--- GIVEN TASK 1 ---
Quote the RDDL and MIME types message word for word, starting at "Right. Whether the" and ending at "client headers (either/and)".
--- GIVEN TASK 2 ---
In the RDDL and MIME types message, what does the reply say determines whether the RDDL indirection happens on the client or the server?
[START PROVIDED TEXT]
Simon St.Laurent wrote:


> After pondering RDDL and data types yesterday, I'm now pondering RDDL and
> MIME types.
>
> Namespace URIs are identifiers used inside of documents, but it seems
> reasonable that they could become identifiers used earlier in the content
> negotiation process, much as MIME types are today.  Putting RDDL documents
> at the ends of those URIs would give software and human users a chance to
> make a more informed choice about what information they'd be receiving and
> how to process it.
>
> It also struck me that RDDL could be used to describe non-XML formats just
> as easily as XML, making it a plausible replacement (not that it will
> happen in my lifetime) for the MIME type registration process and the RFCs
> which describe MIME types.

Right. Whether the RDDL indirection happens on the client or server is a
matter of software and protocols. It would be straightforward to use the
HTTP extension framework and pass HTTP client headers (either/and)
[END PROVIDED TEXT]
[START GIVEN DATA]
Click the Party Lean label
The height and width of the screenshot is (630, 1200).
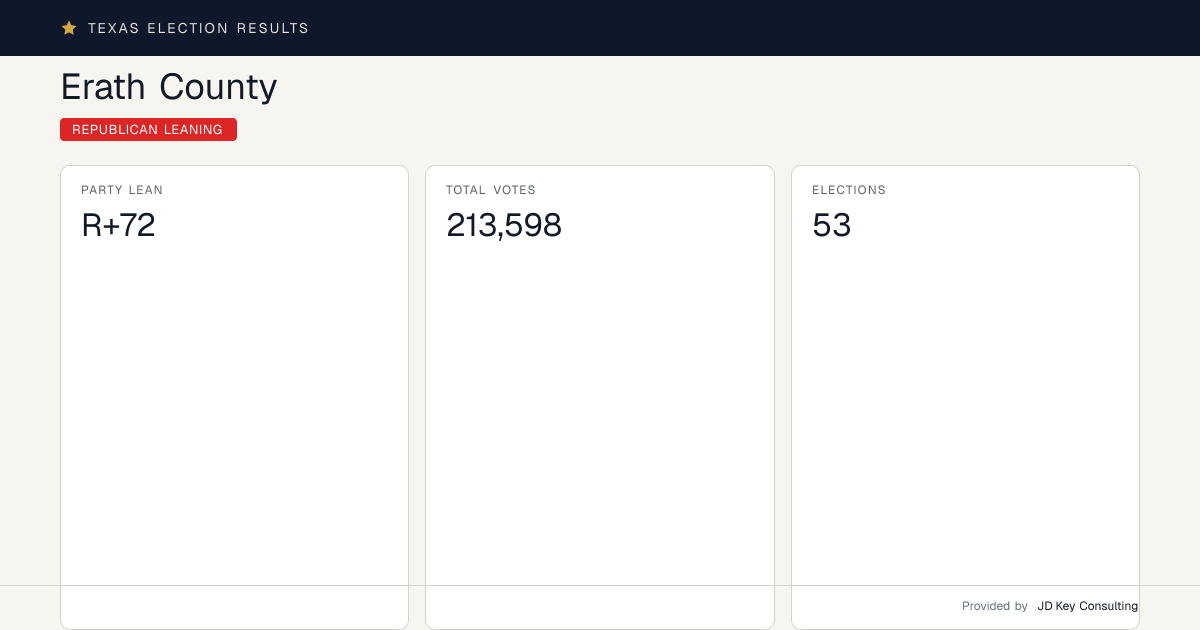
[END GIVEN DATA]
--- CORRECT RESULT 1 ---
Right. Whether the RDDL indirection happens on the client or server is a
matter of software and protocols. It would be straightforward to use the
HTTP extension framework and pass HTTP client headers (either/and)

--- CORRECT RESULT 2 ---
It is a matter of software and protocols.